Problem description: Each record below must be retyped exactly, with nothing left out.

(Stored data entries)
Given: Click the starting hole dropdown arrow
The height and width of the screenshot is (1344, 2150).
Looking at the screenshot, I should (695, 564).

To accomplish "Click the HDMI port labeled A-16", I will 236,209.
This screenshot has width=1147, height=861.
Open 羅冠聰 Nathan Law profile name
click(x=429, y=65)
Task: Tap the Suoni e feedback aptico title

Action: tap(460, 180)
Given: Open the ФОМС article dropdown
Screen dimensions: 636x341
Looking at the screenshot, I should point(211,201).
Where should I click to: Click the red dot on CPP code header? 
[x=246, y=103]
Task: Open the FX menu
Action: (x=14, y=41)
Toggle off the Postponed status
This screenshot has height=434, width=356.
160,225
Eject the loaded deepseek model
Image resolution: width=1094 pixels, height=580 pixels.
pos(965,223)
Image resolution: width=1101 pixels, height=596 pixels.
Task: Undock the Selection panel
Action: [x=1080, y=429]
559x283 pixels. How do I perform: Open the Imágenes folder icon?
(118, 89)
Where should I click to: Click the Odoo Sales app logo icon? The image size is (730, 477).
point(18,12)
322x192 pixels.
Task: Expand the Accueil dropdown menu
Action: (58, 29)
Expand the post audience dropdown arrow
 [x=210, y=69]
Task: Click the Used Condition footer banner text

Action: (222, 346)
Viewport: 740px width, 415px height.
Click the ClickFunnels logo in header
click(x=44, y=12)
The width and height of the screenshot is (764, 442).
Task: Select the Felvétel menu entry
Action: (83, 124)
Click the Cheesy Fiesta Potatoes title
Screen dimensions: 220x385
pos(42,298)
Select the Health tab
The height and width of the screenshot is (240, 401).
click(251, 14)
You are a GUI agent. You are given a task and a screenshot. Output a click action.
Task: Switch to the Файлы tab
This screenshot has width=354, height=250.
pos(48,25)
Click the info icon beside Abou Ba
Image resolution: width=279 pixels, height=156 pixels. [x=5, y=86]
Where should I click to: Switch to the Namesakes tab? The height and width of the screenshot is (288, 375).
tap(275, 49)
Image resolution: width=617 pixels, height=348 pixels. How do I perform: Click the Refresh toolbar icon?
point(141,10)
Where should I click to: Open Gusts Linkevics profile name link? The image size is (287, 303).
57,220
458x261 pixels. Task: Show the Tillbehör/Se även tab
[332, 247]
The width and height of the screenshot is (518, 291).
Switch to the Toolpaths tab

Answer to the exercise:
Given: Click the starting hole dropdown arrow
The height and width of the screenshot is (1344, 2150).
Looking at the screenshot, I should (695, 564).

To accomplish "Click the HDMI port labeled A-16", I will 236,209.
This screenshot has width=1147, height=861.
Open 羅冠聰 Nathan Law profile name
click(x=429, y=65)
Task: Tap the Suoni e feedback aptico title

Action: tap(460, 180)
Given: Open the ФОМС article dropdown
Screen dimensions: 636x341
Looking at the screenshot, I should point(211,201).
Where should I click to: Click the red dot on CPP code header? 
[x=246, y=103]
Task: Open the FX menu
Action: (x=14, y=41)
Toggle off the Postponed status
This screenshot has height=434, width=356.
160,225
Eject the loaded deepseek model
Image resolution: width=1094 pixels, height=580 pixels.
pos(965,223)
Image resolution: width=1101 pixels, height=596 pixels.
Task: Undock the Selection panel
Action: [x=1080, y=429]
559x283 pixels. How do I perform: Open the Imágenes folder icon?
(118, 89)
Where should I click to: Click the Odoo Sales app logo icon? The image size is (730, 477).
point(18,12)
322x192 pixels.
Task: Expand the Accueil dropdown menu
Action: (58, 29)
Expand the post audience dropdown arrow
 [x=210, y=69]
Task: Click the Used Condition footer banner text

Action: (222, 346)
Viewport: 740px width, 415px height.
Click the ClickFunnels logo in header
click(x=44, y=12)
The width and height of the screenshot is (764, 442).
Task: Select the Felvétel menu entry
Action: (83, 124)
Click the Cheesy Fiesta Potatoes title
Screen dimensions: 220x385
pos(42,298)
Select the Health tab
The height and width of the screenshot is (240, 401).
click(251, 14)
You are a GUI agent. You are given a task and a screenshot. Output a click action.
Task: Switch to the Файлы tab
This screenshot has width=354, height=250.
pos(48,25)
Click the info icon beside Abou Ba
Image resolution: width=279 pixels, height=156 pixels. [x=5, y=86]
Where should I click to: Switch to the Namesakes tab? The height and width of the screenshot is (288, 375).
tap(275, 49)
Image resolution: width=617 pixels, height=348 pixels. How do I perform: Click the Refresh toolbar icon?
point(141,10)
Where should I click to: Open Gusts Linkevics profile name link? The image size is (287, 303).
57,220
458x261 pixels. Task: Show the Tillbehör/Se även tab
[332, 247]
The width and height of the screenshot is (518, 291).
Switch to the Toolpaths tab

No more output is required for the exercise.